Voilà un livre qui vient de loin, peut-être était-il enfoui depuis toujours dans l’âme de Camille de Toledo. En 2017, déjà, à la Maison de la poésie, l’auteur de L’Inquiétude d’être au monde avait donné les prémices de cette Histoire du vertige qu’il publie aujourd’hui (projet qui avait fait l’objet d’une thèse). C’est d’abord un cri d’alarme : à force de croire aux fictions que l’on se forge, on en oublie le monde réel. Pour développer son argumentation, Camille de Toledo ouvre son livre avec l’un des plus grands romans de la littérature mondiale : L’Ingénieux Hidalgo Don Quichotte de la Manche. Tel le personnage de Cervantes, nous vivons dans une chimère. « Nous en sommes là au début du vingt et unième siècle : nous vivons dans l’oubli des appuis primordiaux de la vie. Telle une piqûre de rappel, la destruction des espèces et le bouleversement du climat maintiennent l’ostinato d’une possible mort, mais nous n’acceptons pas de nous soumettre sagement à cette vérité terrestre. » Ce que l’écrivain appelle « le syndrome de Don Quichotte ». Il ajoute qu’il a l’intuition que le sentiment vertigineux a quelque chose à nous dire de la façon dont nous habitons le monde. Et lance : « Écoute, le sol se dérobe, les mots dérapent ; partout, nos appuis s’érodent. Nous vivons “au-dessus” du monde, dans des bulles d’histoires ; ce que nous voyons, au loin, depuis cette hauteur, c’est une Terre abîmée, épuisée. Nous entrons dans un temps vertigineux. Et moi, figure-toi, avec les livres qui m’ont accompagné, j’ai voulu saisir les formes de ce vertige. Comprendre cette guerre, ce combat, et cette blessure, entre les langages humains et les autres formes de la vie… »

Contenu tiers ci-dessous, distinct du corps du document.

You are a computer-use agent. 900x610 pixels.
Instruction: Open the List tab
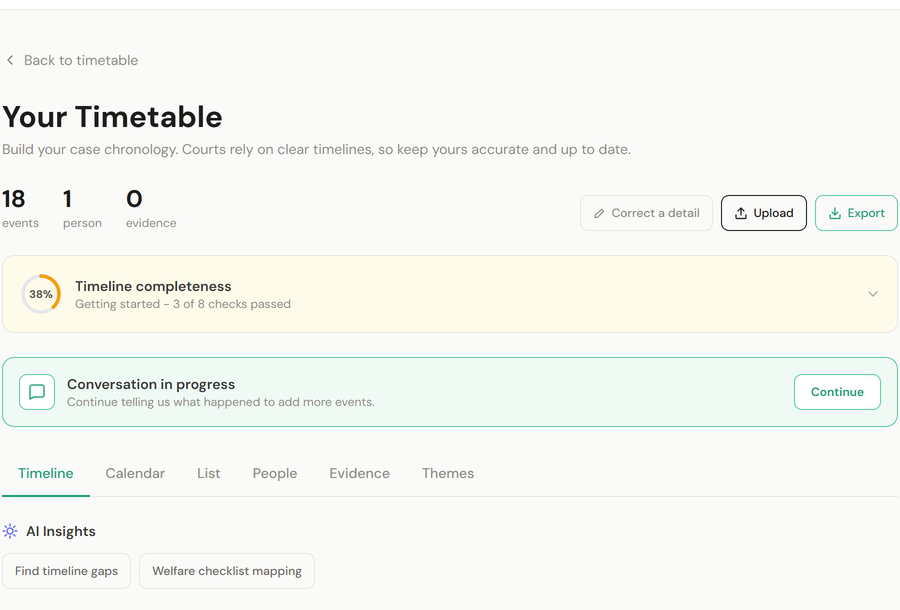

Réflexion de haute tenue sur la rupture de l’homme contemporain avec la nature. L’écrivain nous dit, en substance, que ce rapport dénaturé à la terre entraîne un déséquilibre – un vertige –, face à l’ampleur de la crise écologique et que, de toute urgence, il nous faut tenter de le dépasser en s’inscrivant dans un monde plus vaste. La fameuse « civilisation » peut détruire la terre, la vie.

« Les codes humains »

Est-ce un paradoxe ? Sans doute pas : pour mieux comprendre le monde – tous les mondes terrestres, végétal, animal –, l’auteur convoque les plus grands écrivains, une bibliothèque magnifique où l’on lirait Cervantes, donc, mais aussi Zweig, Borges, Lewis Carroll, Claudio Magris, Paul Celan, Édouard Glissant, Faulkner, Pessoa, Romain Rolland, Melville et Sebald, l’auteur de Vertiges – titre qui résonne avec celui de Toledo. Ce dernier explique son ambition : « Ce livre arpente le lieu d’une blessure entre nos vies narrées par les fictions, les langages, les codes humains, et le reste de la vie terrestre. » Avec ce texte qui vient, entre autres, après le sombre et lumineux Thésée, sa vie nouvelle, Le Livre de la faim et de la soif, L’Inquiétude d’être au monde, Camille de Toledo montre depuis plus de vingt ans qu’il est un écrivain singulier, nécessaire, sensible.